# Exercise goal
Please copy the passage on threats tied to Trump word for word, from "A Trump supporter" up to and including "next to it.".

# Text section
========================================================================

Since its agents carried out the court-authorized search of Mar-a-Lago in August 2022, the FBI has seen the number of threats against its personnel and facilities surge more than 300 percent.
A Trump supporter wearing tactical gear and armed with an AR-15 tried to breach the FBI field office in Cincinnati. He failed, fled, and later died in a shootout with law enforcement.
Trump predicted “potential death and destruction” if charged by Manhattan District Attorney Alvin Bragg in connection with hush money payments to a porn actress. He also reposted a story from a conservative news site featuring a picture of Bragg with an image of Trump wielding a baseball bat next to it.
Hours after these posts, the district attorney’s office found a threatening letter and white powder in its mailroom. (The powder was later determined not to be dangerous.)
Trump recently suggested that Gen. Mark A. Milley, the departing chairman of the Joint Chiefs of Staff — who is a possible witness against Trump in the stolen documents case — engaged in treason for reassuring his Chinese counterpart in the final turbulent weeks of the Trump presidency that America was not planning a surprise attack on China (Milley did this in coordination with other senior defense officials).
Trump called this “an act so egregious that, in times gone by, the penalty would have been DEATH.”
Trump is ramping up his threats and provocations. Even if one or two of his followers act on them, the result would be tragic.

========================================================================

# Supplied data
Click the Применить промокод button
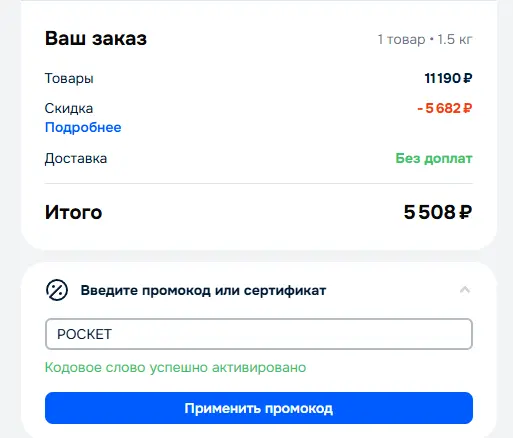 (259, 408)
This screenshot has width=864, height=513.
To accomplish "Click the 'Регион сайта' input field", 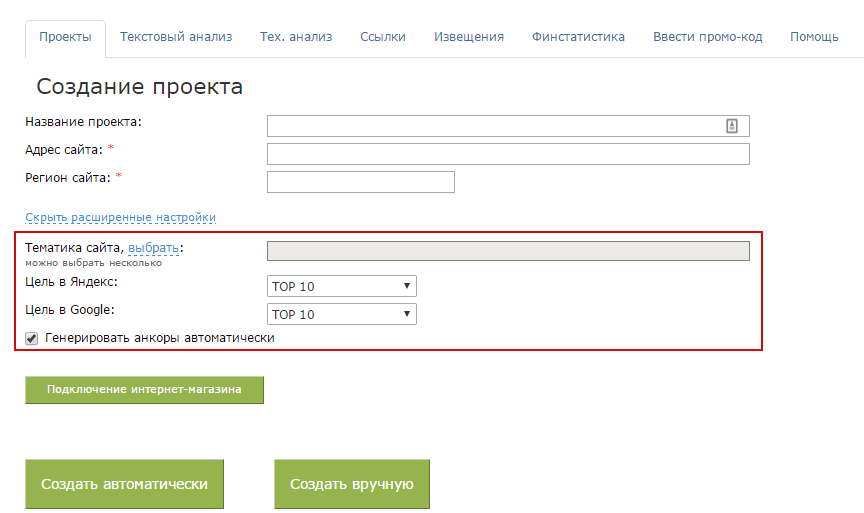I will coord(360,182).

========================================================================

# Answer to the problem
A Trump supporter wearing tactical gear and armed with an AR-15 tried to breach the FBI field office in Cincinnati. He failed, fled, and later died in a shootout with law enforcement.
Trump predicted “potential death and destruction” if charged by Manhattan District Attorney Alvin Bragg in connection with hush money payments to a porn actress. He also reposted a story from a conservative news site featuring a picture of Bragg with an image of Trump wielding a baseball bat next to it.